Monday 16 June 2008

The myth of "free"

There’s been a lot of discussion about “free” at the moment – a debate in BECTA’s ICTRN email list, and Wired journalist Chris Anderson's notion of “freeconomics”, examined in this Guardian article. The ICTRN discussion focussed around the apparent demise of free electronic educational resources on the internet, and the supposed benefits of open source; the Wired notion is all about how you get some things supposedly for free, but there is generally a hidden agenda (mobile phone “free”, monthly contract £15 per month, for example).

Made me think a bit. Fundamentally, and rather obviously, the key point is that nothing is free. The important debate is about who pays, when, what their motivations are - and what sort of market and products and services the chosen system creates. To dissect the current situation in electronic educational materials:
  • we all pay for publishers’ materials indirectly, via the money, targets and incentives that the DCSF distributes to schools (see below on this blog for more on how the market for educational resources in schools in the UK is incomparable to a much closer-to-free market such as that for wheat or potatoes);
  • the DCSF and other government bodies create materials using our taxpayers’ money and to their own political agendas (for example the materials for the strategies);
  • we all pay for the BBC and its free materials via the licence fee;
  • schools and colleges create materials for themselves, and sometimes others, which are also effectively at the taxpayer’s expense (as we pay teachers for their time);
  • there is nothing much “open source” in terms of software designed specifically for the UK schools market that I am aware of – Moodle and other VLEs are much more international (and often higher education oriented) in their focus.
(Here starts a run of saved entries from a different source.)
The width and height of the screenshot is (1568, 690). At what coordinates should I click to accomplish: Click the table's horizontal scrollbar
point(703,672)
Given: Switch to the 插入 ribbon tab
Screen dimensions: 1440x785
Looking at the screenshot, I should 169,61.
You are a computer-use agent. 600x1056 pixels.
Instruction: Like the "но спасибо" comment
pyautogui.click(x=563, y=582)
This is almost certainly because the creation of educational software is culturally very specific, time-consuming, difficult and expensive. Even if there were lots of such material, it would still have been paid for somehow – in people’s time and in the computing resources that they have devoted to their work.
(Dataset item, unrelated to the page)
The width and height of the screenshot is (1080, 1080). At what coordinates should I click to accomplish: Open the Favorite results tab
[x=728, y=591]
Since the demise of BBC jam the debate about what sort of electronic materials and services we want for our schools seems to have been absorbed into the wider debate about what sort of education system we want in general, and how technology does (and doesn’t) help us to get there (for example in Futurelab’s Beyond Current Horizons programme). In many ways, this is entirely appropriate and sensible – but we should not lose sight of the myths and agendas which have shaped people’s attitudes to the current market.

2 comments:

Anonymous said...

You are right, free isn't free especially the misnomer of teacher created content in school time which can work to be thousands of pounds. Promethean planet (www.prometheanplanet.com)has peer created content that is totally free, but that is tied to the interactive whiteboard. Dunelm elearning, although not free is trying very hard to be as cheap as possible.(http://www.dunelmelearning.com/shop)

Anonymous said...

Good post.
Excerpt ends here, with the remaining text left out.